◆ TASK DIRECTIONS: You are asked to reproduce the listing exactly and to omit its pictures.

─── SUPPLIED DATA

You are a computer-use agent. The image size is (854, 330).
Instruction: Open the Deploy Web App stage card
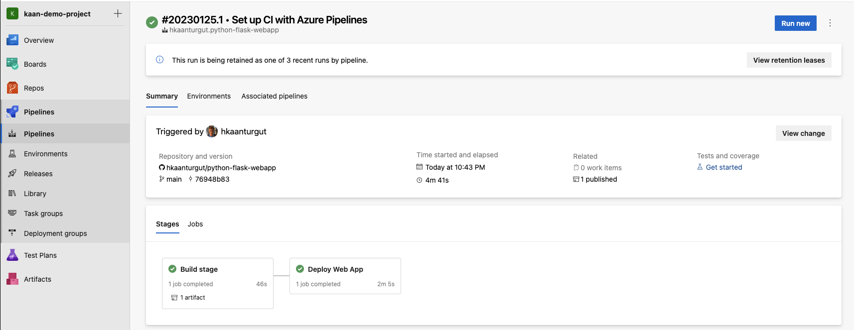point(345,270)
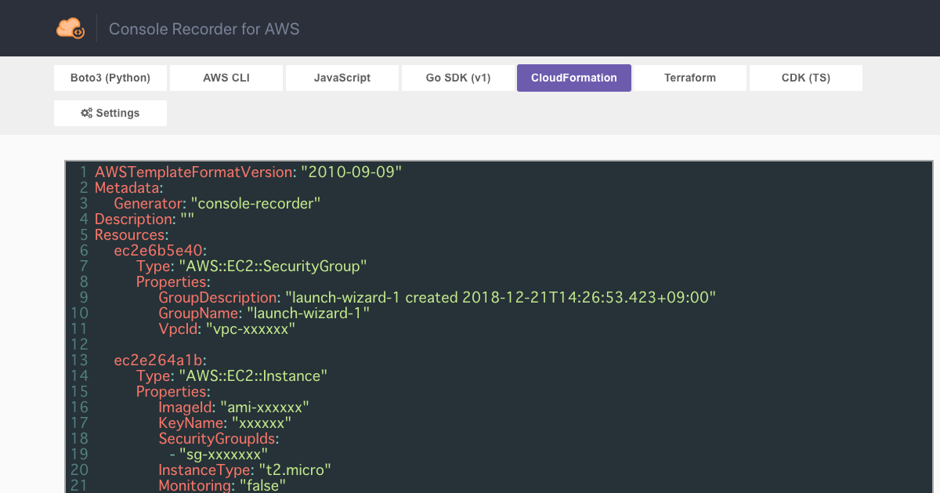Click the orange cloud logo icon
The height and width of the screenshot is (493, 940).
point(71,28)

──────

◆ RESPONSE AREA:
You are a computer-use agent. The image size is (854, 330).
Instruction: Open the Deploy Web App stage card
point(345,270)
Click the orange cloud logo icon
The height and width of the screenshot is (493, 940).
point(71,28)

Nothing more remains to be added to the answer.